Discussion : En pratique

Ces résultats ont le potentiel d’avoir un impact sur la pratique clinique en renforçant la littérature scientifique concernant l’utilisation des soins chiropratiques chez les patients souffrant de LBP dans l’armée et au-delà. Des problèmes tels que la petite taille des échantillons et l’hétérogénéité en termes de populations participantes, de mesures des résultats, de protocoles de traitement et de résultats d’études ont été identifiés dans les revues systématiques précédentes. En conséquence, l’état des preuves pour le traitement standard a été constamment évalué comme faible pour la lombalgie aiguë et chronique. L’échantillon de 750 participants de cette étude est le plus grand essai évaluant l’UMC+CC par rapport à l’UMC seule en utilisant un protocole standardisé. L’inclusion de 250 participants dans chaque site a permis aux investigateurs de prendre en compte l’hétérogénéité des méthodes de recherche et des caractéristiques des patients.
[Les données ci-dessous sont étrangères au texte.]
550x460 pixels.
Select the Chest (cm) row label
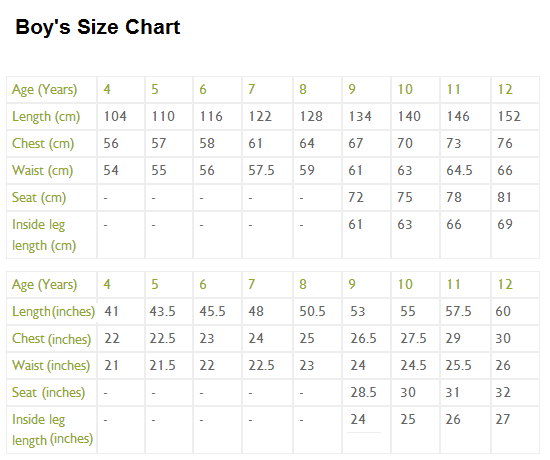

Comme c’est le cas dans toutes les études sur cette affection non spécifique, les diagnostics de lombalgie dans cet essai n’ont pas été confirmés par rapport à un étalon-or, ce qui crée une possibilité de biais. De plus, comme il s’agissait d’un essai pragmatique d’une thérapie manuelle pratique, les participants n’étaient pas masqués quant à leur groupe de traitement, les critères d’admissibilité étaient larges et une gamme d’interventions a été utilisée. Cependant, ces attributs contribuent également à la généralisation des résultats de l’étude.

Conclusion

Cette vaste étude pragmatique d’efficacité comparative multisite a révélé que l’ajout de soins chiropratiques aux soins médicaux habituels entraînait de meilleurs résultats pour les participants. En abordant les faiblesses inhérentes aux études précédentes et en fournissant des preuves supplémentaires en faveur d’une prise en charge de la lombalgie qui inclut l’intégration des soins chiropratiques dans un cadre de santé multidisciplinaire, ces résultats apportent un soutien supplémentaire à l’utilisation des soins chiropratiques dans le cadre d’une approche multidisciplinaire pour les patients souffrant de lombalgie.

1. Goertz C, et al. Effet des soins médicaux habituels plus les soins chiropratiques par rapport aux soins médicaux habituels seuls sur la douleur et l’invalidité chez les membres des services américains souffrant de lombalgie. JAMA Network Open. ePub : 18 mai 2018.